▶ _Short exercise a_
Print the passage of the thread on evidence of linked accounts, starting with "If the conclusions" and going on through "these behavior types)".
============================================================
On 13/02/2008, Nathan nawrich@gmail.com wrote:
In order to get really convincing evidence of this type, particularly in the absence of egregious disruptive effect (with the users in question as a _source_ rather than an object) on the community or content, you'd need to get a much larger randomly compiled sample set. You would need to establish baseline rates of correlation on a list (preferably long list) of behavior types. You would then need to establish that these two accounts deviate significantly from the expected rates of correlation associated with these behavior types. I would want to see how many other pairs or groups of accounts demonstrate similar rates of correlation, if any, and whether any of these pairs or groups could be proven as linked or not linked.
Oh dear oh dear. Long list of behavior types? Not good not good at all you've just described a data dredge. No you start by considering the set of behavior types you actually think are likely. In this case that would be zero relation or standard same timezone/work patterns.
That type of analysis is unlikely to be done in this case - not least because of the difficulty in obtaining such information in an acceptable way. I'm not asking you to do a full blown dissertation on this, and I don't think its necessary. My point is that the analysis as its presented does not support the conclusions drawn because the methods used are weak.
Not good. You can't make an absolute statement like that. The closest you could get would be "you have fail to demonstrate a correlation a whatever level".
If the conclusions here are so difficult to support, and none of the accounts have done anything individually to support a community ban, then the ban should not be considered and the matter should be dropped until more evidence comes to light.
Please specify the following:
The confidence level you require (5%? 1%? 0.1%?) Your various null hypotheses (you are currently calling these behavior types)
============================================================
▶ _Short exercise b_
Output every line of the records below verbatim, leaving out the pictures.

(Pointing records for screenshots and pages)
============================================================
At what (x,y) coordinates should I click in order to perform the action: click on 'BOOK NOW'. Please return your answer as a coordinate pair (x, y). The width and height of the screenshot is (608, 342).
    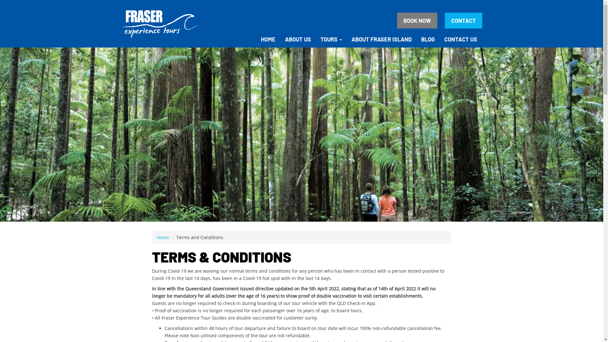
    Looking at the image, I should click on (417, 20).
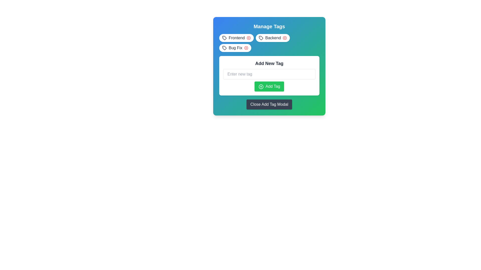 This screenshot has height=270, width=481. Describe the element at coordinates (272, 38) in the screenshot. I see `the 'X' icon on the 'Backend' tag` at that location.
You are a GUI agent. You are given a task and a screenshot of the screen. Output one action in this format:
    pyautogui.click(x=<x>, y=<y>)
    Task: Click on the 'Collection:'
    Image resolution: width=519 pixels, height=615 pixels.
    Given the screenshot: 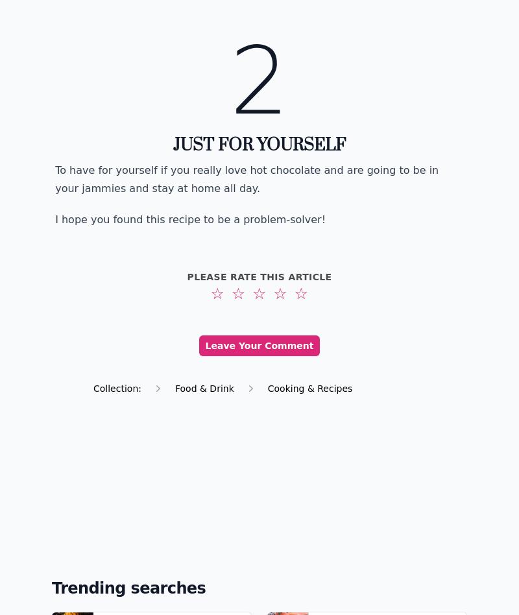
============================================================
▶ _Complete response a_
If the conclusions here are so difficult to support, and none of the accounts have done anything individually to support a community ban, then the ban should not be considered and the matter should be dropped until more evidence comes to light.
Please specify the following:
The confidence level you require (5%? 1%? 0.1%?) Your various null hypotheses (you are currently calling these behavior types)

▶ _Complete response b_
At what (x,y) coordinates should I click in order to perform the action: click on 'BOOK NOW'. Please return your answer as a coordinate pair (x, y). The width and height of the screenshot is (608, 342).
    Looking at the image, I should click on (417, 20).
 This screenshot has height=270, width=481. Describe the element at coordinates (272, 38) in the screenshot. I see `the 'X' icon on the 'Backend' tag` at that location.
You are a GUI agent. You are given a task and a screenshot of the screen. Output one action in this format:
    pyautogui.click(x=<x>, y=<y>)
    Task: Click on the 'Collection:'
    Image resolution: width=519 pixels, height=615 pixels.
    Given the screenshot: 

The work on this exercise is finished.